What to produce ▸ Up to and including the line containing "Given: Open the Solutions menu", set down each line of the entries below exactly, starting from the first, and leave out the rest.

Stored records ▸
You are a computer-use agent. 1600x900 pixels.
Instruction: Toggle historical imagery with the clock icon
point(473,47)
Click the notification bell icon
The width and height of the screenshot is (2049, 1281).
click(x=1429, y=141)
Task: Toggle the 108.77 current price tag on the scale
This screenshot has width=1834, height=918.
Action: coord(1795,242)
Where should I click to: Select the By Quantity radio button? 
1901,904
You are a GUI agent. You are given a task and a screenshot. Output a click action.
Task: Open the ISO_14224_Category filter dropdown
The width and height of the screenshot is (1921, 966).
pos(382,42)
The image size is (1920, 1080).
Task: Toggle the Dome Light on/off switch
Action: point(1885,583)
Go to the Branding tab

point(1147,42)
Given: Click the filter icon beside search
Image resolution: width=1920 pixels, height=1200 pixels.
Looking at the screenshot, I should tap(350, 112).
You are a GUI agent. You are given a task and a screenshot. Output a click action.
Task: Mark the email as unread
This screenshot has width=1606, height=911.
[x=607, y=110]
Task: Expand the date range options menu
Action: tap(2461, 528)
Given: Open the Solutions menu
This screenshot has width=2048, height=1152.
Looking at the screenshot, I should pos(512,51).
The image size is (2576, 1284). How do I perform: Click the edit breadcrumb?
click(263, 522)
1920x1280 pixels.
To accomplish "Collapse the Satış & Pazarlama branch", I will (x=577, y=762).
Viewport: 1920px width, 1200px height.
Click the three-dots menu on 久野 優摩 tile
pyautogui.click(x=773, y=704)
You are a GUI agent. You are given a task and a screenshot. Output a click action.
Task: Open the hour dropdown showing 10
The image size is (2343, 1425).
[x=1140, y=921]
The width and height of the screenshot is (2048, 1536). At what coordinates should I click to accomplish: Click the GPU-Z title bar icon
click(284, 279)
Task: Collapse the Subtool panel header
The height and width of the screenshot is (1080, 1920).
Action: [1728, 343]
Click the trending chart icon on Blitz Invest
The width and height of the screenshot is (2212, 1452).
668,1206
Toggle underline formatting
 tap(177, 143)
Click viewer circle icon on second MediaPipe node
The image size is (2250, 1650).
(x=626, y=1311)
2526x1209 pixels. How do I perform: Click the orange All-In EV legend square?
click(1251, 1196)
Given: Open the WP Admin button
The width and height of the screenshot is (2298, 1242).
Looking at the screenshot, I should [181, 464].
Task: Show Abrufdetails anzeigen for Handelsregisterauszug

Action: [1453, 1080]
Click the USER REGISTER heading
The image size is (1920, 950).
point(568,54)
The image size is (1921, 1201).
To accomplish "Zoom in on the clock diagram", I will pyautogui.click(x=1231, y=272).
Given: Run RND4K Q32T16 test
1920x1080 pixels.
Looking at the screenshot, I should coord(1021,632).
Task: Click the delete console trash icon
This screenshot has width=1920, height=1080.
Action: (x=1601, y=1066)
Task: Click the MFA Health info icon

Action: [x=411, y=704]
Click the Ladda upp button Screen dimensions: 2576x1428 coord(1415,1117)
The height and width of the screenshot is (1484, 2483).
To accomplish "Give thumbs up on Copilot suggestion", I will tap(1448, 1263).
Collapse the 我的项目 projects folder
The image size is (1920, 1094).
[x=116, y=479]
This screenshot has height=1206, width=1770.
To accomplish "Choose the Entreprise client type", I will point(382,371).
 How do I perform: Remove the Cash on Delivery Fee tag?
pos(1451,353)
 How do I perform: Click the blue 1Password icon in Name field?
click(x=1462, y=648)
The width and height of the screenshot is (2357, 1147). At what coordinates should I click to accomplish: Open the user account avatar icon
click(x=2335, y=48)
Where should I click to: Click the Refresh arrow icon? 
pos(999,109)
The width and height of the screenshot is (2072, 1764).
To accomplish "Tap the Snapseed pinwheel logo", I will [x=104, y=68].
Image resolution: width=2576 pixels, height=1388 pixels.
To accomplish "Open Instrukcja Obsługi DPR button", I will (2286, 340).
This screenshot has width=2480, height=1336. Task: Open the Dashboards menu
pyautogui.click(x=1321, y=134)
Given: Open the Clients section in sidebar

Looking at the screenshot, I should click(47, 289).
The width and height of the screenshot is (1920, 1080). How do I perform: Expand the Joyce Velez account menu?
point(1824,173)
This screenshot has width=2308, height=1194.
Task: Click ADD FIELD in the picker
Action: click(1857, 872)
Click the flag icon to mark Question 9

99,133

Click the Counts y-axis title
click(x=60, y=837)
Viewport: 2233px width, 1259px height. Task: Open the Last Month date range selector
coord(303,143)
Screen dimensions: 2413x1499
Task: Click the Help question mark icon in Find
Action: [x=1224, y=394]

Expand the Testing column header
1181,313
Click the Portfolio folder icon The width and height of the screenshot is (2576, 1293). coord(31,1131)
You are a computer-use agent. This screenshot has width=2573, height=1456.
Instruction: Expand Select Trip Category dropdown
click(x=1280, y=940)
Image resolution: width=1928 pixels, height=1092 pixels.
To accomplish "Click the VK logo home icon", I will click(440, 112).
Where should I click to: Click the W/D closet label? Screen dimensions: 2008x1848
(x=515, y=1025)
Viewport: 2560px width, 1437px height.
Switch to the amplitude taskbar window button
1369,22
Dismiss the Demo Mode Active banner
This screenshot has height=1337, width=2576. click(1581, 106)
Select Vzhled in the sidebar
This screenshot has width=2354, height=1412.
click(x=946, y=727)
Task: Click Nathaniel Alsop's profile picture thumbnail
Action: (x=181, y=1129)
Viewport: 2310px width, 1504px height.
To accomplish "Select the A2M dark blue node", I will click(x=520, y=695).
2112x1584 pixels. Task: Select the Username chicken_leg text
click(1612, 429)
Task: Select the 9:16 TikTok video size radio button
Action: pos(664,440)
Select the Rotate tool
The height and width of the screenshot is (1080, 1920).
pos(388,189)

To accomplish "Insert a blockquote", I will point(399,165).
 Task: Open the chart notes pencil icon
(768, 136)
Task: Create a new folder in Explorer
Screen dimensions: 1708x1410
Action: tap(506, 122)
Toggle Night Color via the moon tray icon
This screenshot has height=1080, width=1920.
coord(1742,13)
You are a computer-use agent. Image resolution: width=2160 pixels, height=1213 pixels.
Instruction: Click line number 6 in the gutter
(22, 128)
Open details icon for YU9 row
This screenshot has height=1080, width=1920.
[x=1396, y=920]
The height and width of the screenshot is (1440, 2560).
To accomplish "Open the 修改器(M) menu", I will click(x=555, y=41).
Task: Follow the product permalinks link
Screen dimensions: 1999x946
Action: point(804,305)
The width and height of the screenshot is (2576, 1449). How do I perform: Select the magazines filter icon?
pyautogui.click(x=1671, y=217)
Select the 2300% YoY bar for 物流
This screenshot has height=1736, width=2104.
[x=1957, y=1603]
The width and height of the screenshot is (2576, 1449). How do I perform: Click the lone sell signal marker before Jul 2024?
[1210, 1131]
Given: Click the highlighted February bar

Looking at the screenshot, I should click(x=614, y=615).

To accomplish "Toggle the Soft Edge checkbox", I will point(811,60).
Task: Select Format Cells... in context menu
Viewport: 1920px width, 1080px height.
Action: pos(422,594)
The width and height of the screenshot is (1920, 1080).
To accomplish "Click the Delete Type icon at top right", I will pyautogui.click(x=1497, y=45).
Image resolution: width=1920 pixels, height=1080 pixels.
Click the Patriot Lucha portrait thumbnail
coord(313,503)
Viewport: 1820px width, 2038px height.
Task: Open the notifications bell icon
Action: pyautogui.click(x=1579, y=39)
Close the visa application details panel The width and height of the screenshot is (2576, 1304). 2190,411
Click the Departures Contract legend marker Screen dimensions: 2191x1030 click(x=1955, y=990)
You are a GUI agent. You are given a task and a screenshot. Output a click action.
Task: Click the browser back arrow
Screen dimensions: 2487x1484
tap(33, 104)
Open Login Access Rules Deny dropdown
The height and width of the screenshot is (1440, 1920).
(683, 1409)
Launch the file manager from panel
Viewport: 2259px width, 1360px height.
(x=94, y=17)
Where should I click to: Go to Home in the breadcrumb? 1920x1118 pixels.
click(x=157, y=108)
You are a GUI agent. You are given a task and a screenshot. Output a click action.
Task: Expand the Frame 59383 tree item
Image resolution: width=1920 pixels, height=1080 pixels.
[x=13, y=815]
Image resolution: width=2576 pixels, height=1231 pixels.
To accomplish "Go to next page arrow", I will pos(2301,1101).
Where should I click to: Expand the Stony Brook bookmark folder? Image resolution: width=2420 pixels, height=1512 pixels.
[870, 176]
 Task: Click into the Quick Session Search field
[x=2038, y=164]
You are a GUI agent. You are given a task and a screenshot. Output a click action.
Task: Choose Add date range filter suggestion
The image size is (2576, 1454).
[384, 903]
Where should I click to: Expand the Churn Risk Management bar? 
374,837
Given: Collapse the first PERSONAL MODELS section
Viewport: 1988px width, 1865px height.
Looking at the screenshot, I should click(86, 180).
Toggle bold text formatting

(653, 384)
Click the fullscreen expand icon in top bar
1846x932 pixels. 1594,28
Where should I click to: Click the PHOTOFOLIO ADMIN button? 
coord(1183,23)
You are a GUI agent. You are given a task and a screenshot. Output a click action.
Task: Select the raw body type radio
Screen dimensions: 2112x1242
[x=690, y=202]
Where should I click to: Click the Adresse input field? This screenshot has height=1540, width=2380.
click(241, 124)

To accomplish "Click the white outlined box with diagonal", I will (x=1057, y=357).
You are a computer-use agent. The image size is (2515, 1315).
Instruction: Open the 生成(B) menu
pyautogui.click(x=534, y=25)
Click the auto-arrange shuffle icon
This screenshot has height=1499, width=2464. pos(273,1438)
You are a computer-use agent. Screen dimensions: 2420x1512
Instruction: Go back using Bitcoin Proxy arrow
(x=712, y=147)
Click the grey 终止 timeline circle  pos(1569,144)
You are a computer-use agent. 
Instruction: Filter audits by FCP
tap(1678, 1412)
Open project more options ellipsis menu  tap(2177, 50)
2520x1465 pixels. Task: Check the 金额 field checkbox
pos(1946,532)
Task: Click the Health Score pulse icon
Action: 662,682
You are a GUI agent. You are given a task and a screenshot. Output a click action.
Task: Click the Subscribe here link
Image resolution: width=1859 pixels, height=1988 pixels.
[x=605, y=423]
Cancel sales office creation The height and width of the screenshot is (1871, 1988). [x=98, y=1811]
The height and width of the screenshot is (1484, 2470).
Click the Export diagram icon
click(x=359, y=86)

Answer for this exercise ▸
You are a computer-use agent. 1600x900 pixels.
Instruction: Toggle historical imagery with the clock icon
point(473,47)
Click the notification bell icon
The width and height of the screenshot is (2049, 1281).
click(x=1429, y=141)
Task: Toggle the 108.77 current price tag on the scale
This screenshot has width=1834, height=918.
Action: coord(1795,242)
Where should I click to: Select the By Quantity radio button? 
1901,904
You are a GUI agent. You are given a task and a screenshot. Output a click action.
Task: Open the ISO_14224_Category filter dropdown
The width and height of the screenshot is (1921, 966).
pos(382,42)
The image size is (1920, 1080).
Task: Toggle the Dome Light on/off switch
Action: point(1885,583)
Go to the Branding tab

point(1147,42)
Given: Click the filter icon beside search
Image resolution: width=1920 pixels, height=1200 pixels.
Looking at the screenshot, I should tap(350, 112).
You are a GUI agent. You are given a task and a screenshot. Output a click action.
Task: Mark the email as unread
This screenshot has width=1606, height=911.
[x=607, y=110]
Task: Expand the date range options menu
Action: tap(2461, 528)
Given: Open the Solutions menu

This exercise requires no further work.